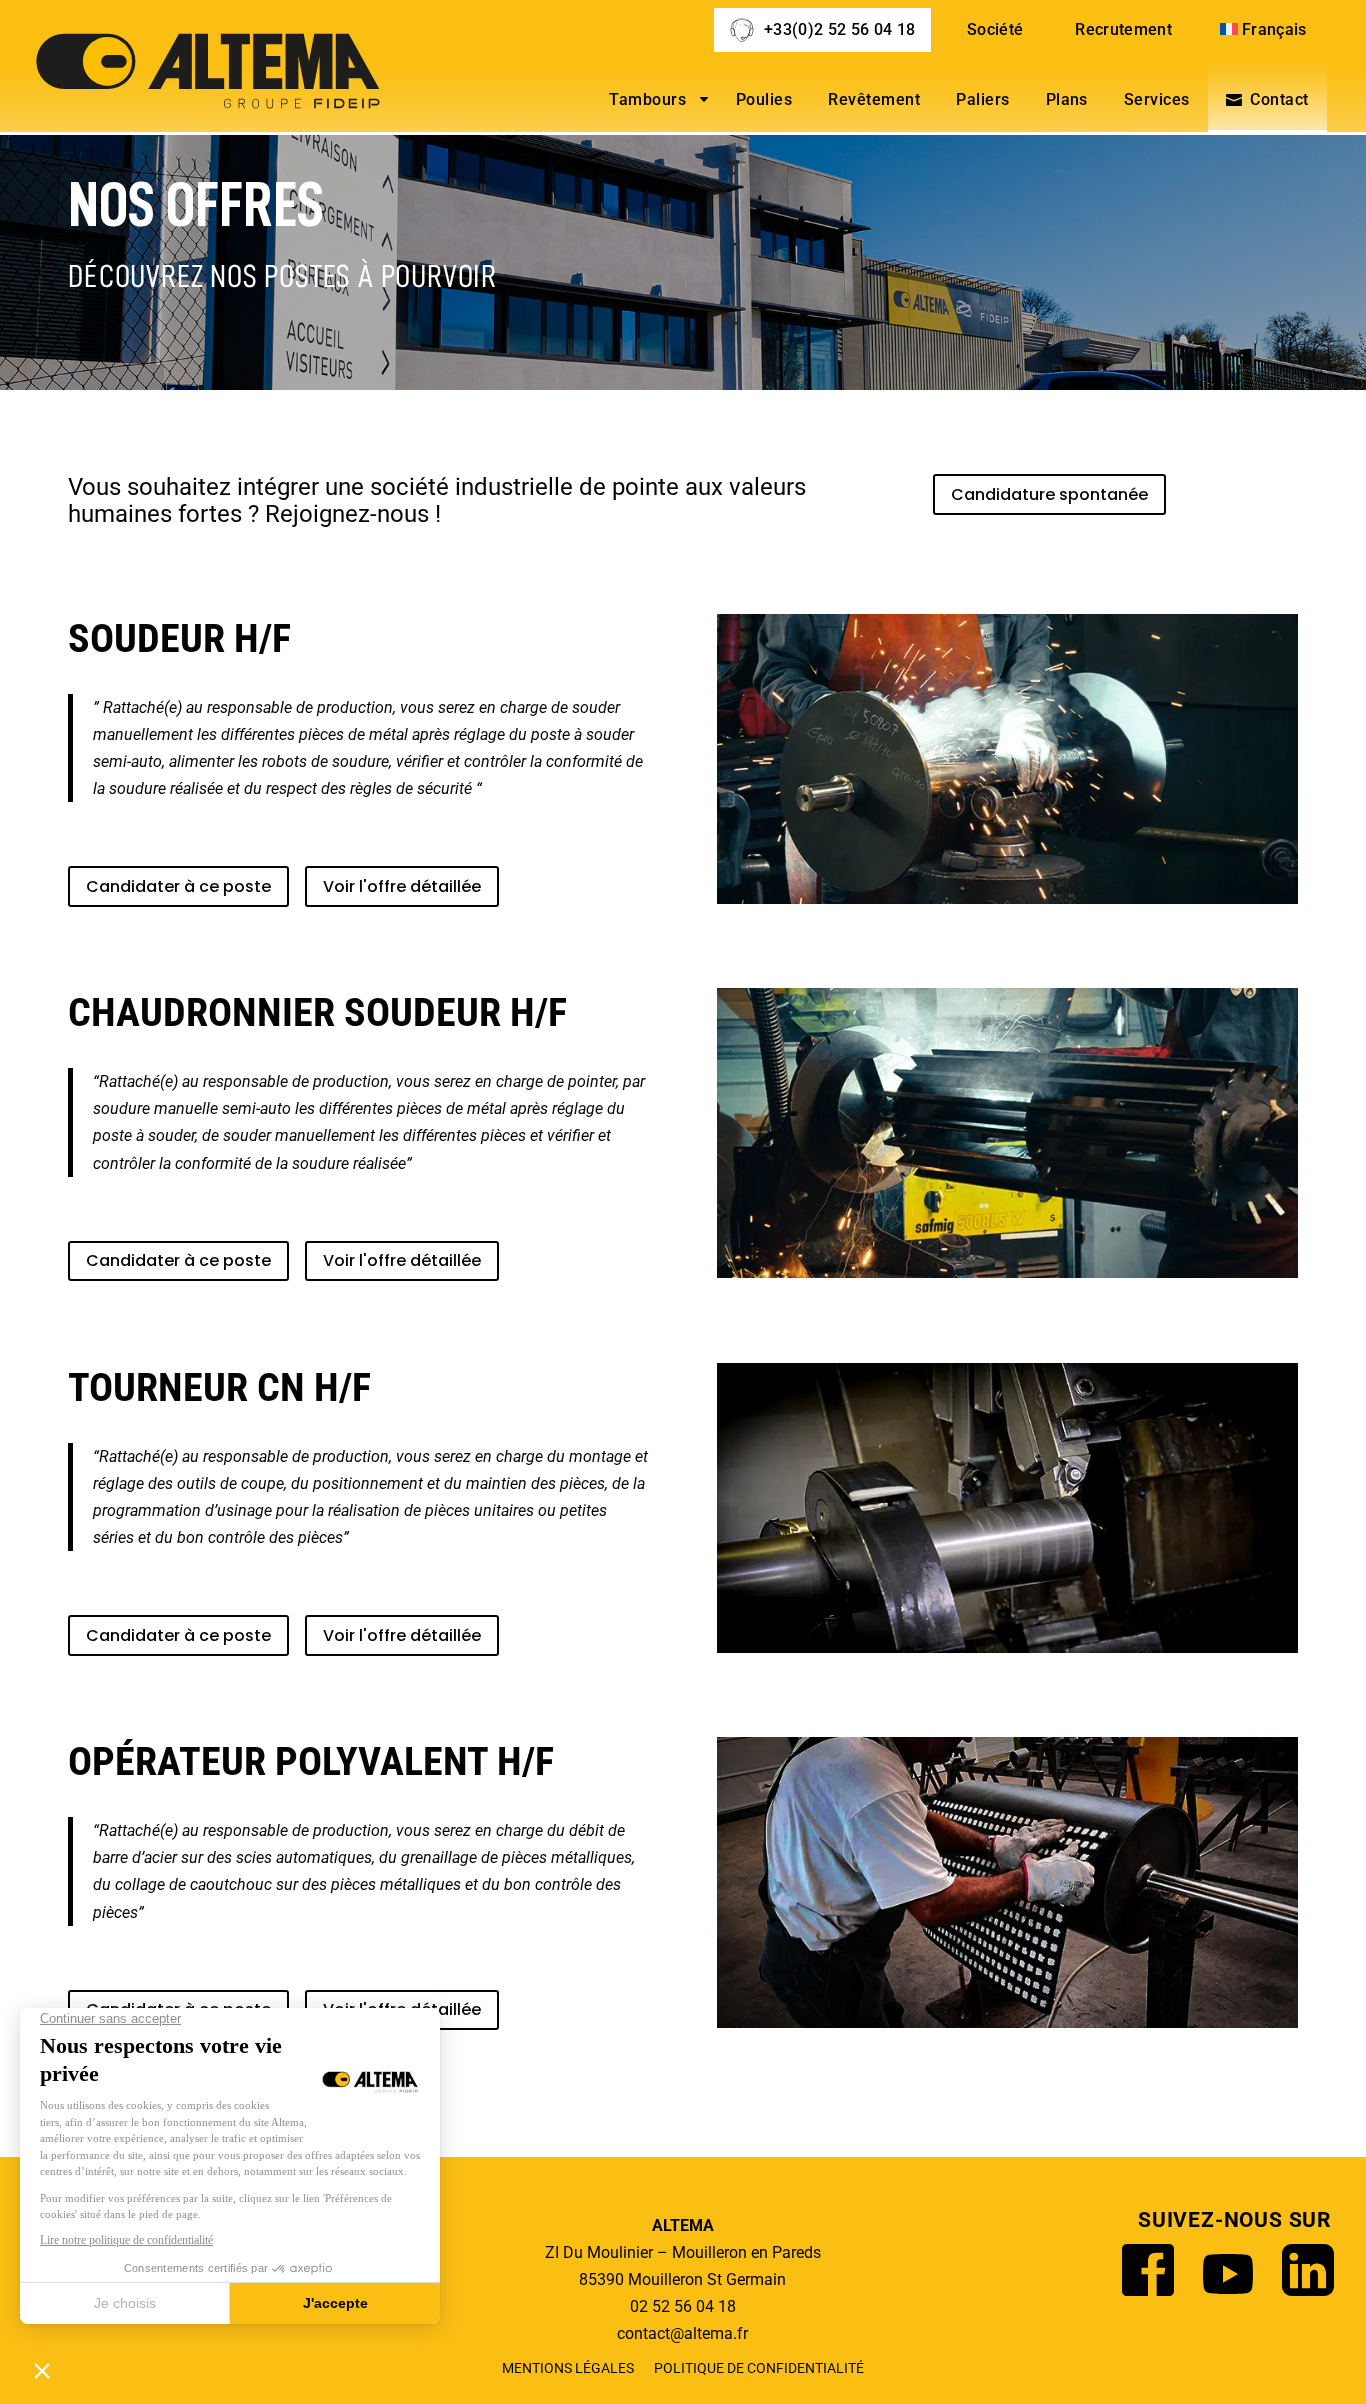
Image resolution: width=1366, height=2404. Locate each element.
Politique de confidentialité (759, 2368)
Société (995, 29)
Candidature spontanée (1049, 494)
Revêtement (874, 99)
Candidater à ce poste (178, 886)
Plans (1067, 99)
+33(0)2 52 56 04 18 (839, 29)
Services (1157, 99)
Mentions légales (568, 2368)
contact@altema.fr (682, 2333)
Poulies (764, 99)
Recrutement (1123, 29)
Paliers (982, 99)
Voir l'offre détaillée (402, 886)
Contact (1279, 99)
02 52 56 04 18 (683, 2306)
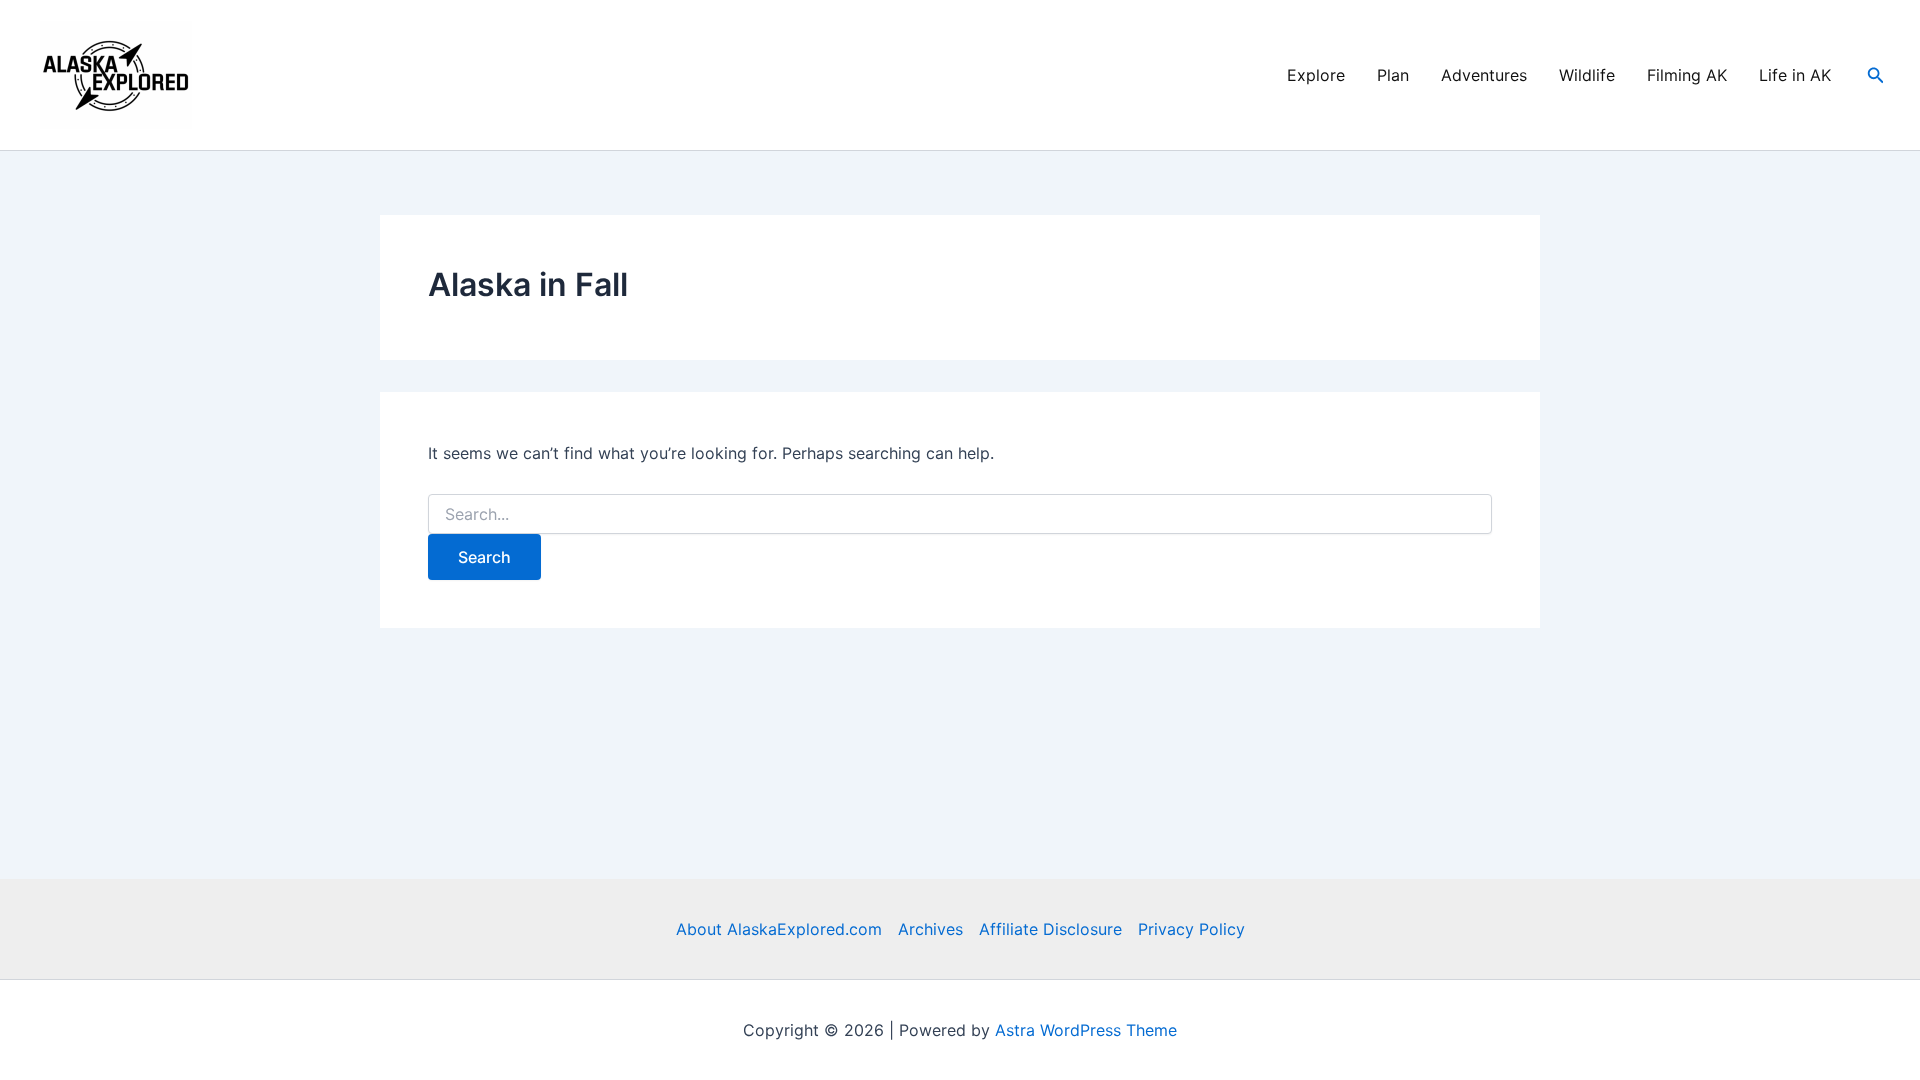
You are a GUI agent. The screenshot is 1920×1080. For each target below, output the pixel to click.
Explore (1316, 75)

Required work:
Copy each line of the records above exactly as written. Do not carry over any picture.

Response area:
Image resolution: width=1366, height=2404. Locate each element.
Politique de confidentialité (759, 2368)
Société (995, 29)
Candidature spontanée (1049, 494)
Revêtement (874, 99)
Candidater à ce poste (178, 886)
Plans (1067, 99)
+33(0)2 52 56 04 18 (839, 29)
Services (1157, 99)
Mentions légales (568, 2368)
contact@altema.fr (682, 2333)
Poulies (764, 99)
Recrutement (1123, 29)
Paliers (982, 99)
Voir l'offre détaillée (402, 886)
Contact (1279, 99)
02 52 56 04 18 (683, 2306)
You are a GUI agent. The screenshot is 1920×1080. For each target below, output the pixel to click.
Explore (1316, 75)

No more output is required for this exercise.